» **Stored data**:

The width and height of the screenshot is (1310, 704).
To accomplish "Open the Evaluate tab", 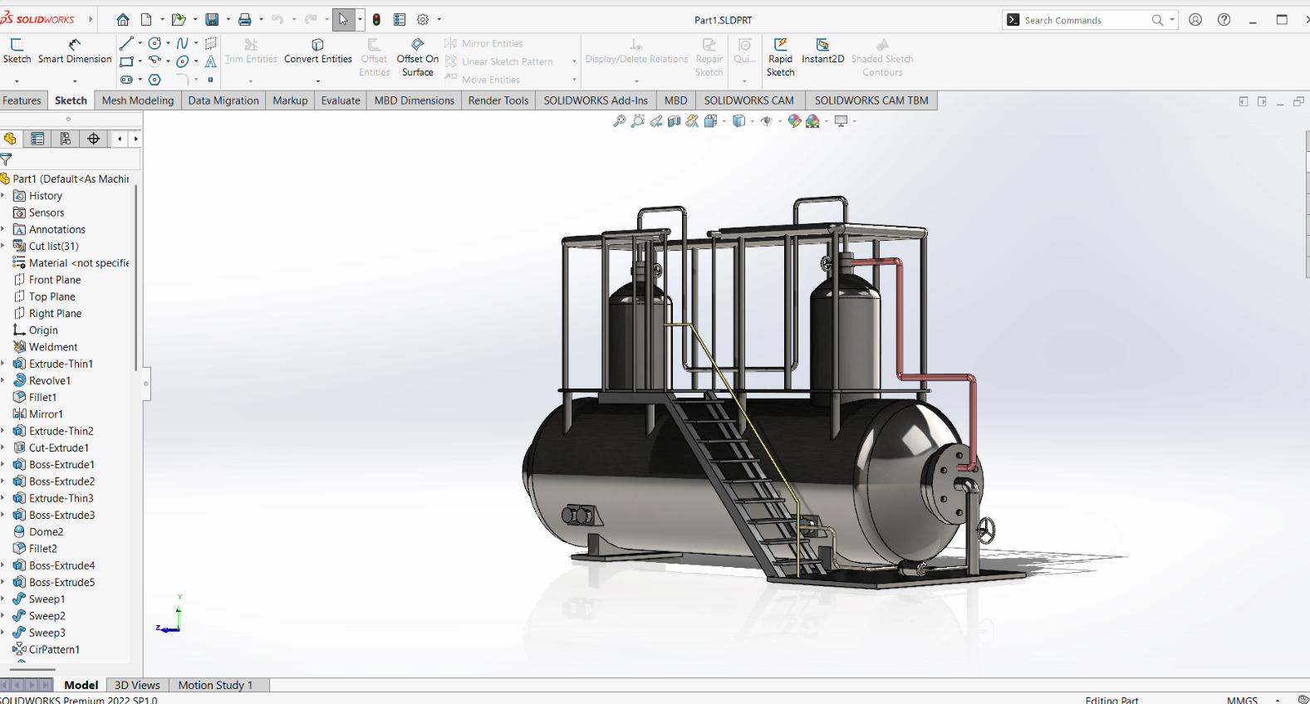I will click(341, 100).
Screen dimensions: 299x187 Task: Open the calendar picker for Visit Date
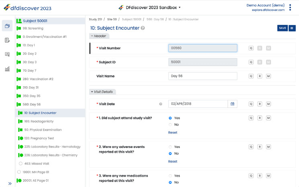[232, 104]
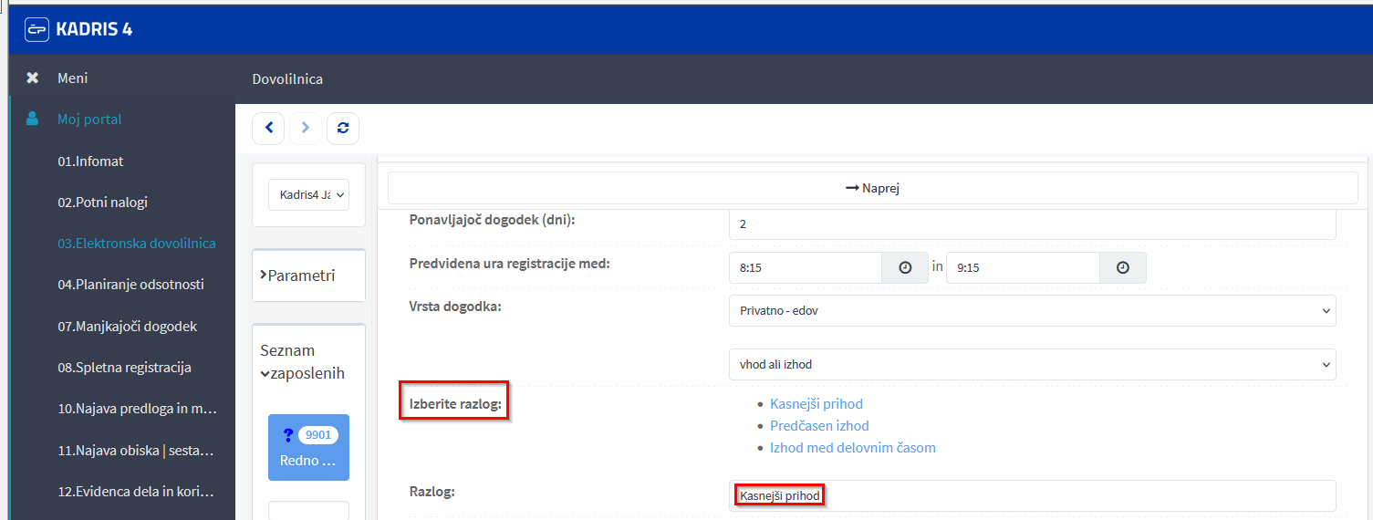Open the vhod ali izhod dropdown
The height and width of the screenshot is (520, 1373).
[1032, 364]
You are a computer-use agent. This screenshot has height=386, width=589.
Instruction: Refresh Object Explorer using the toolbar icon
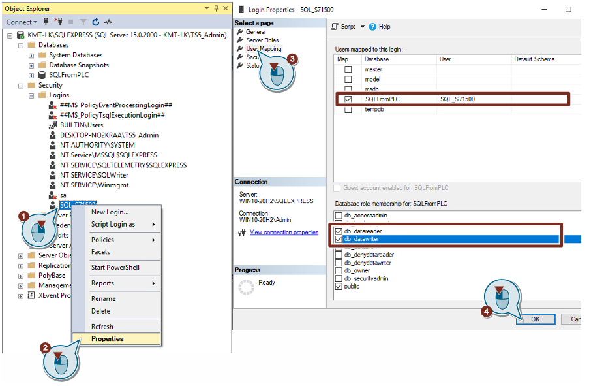(x=95, y=22)
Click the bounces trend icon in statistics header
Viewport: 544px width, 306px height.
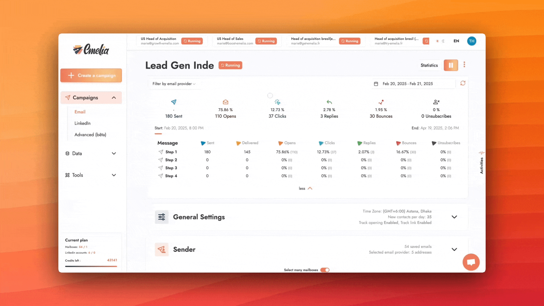[x=381, y=102]
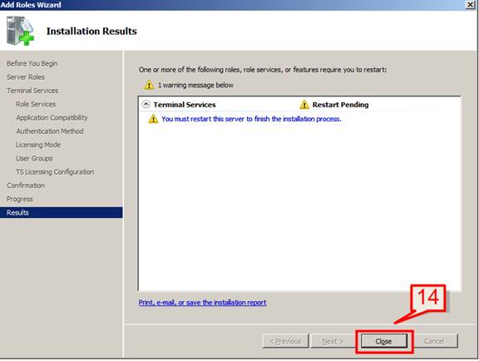
Task: Click the warning icon beside the restart server message
Action: (x=153, y=119)
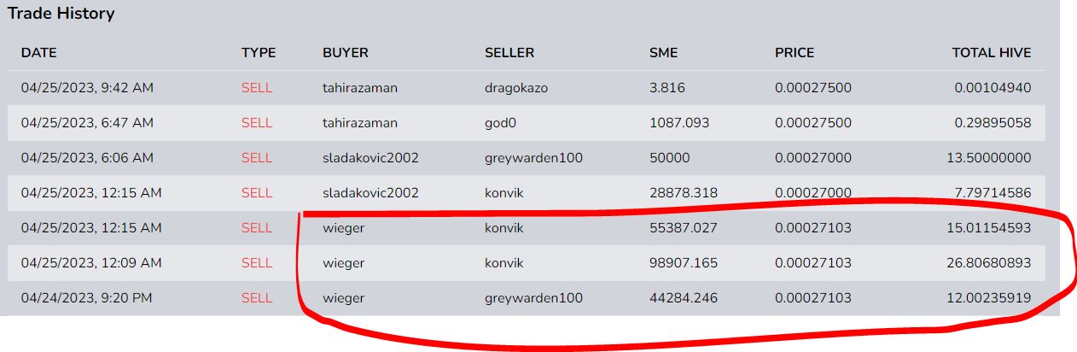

» **What you should do**: The line with "You are a computer-use" and each line after it, through the final line of the data, are to be duplicated exactly, with pictures left out and nothing more included.

» **Completed exercise**:
You are a computer-use agent. This screenshot has height=386, width=589.
Instruction: Refresh Object Explorer using the toolbar icon
(x=95, y=22)
Click the bounces trend icon in statistics header
Viewport: 544px width, 306px height.
[x=381, y=102]
Task: Click the warning icon beside the restart server message
Action: (x=153, y=119)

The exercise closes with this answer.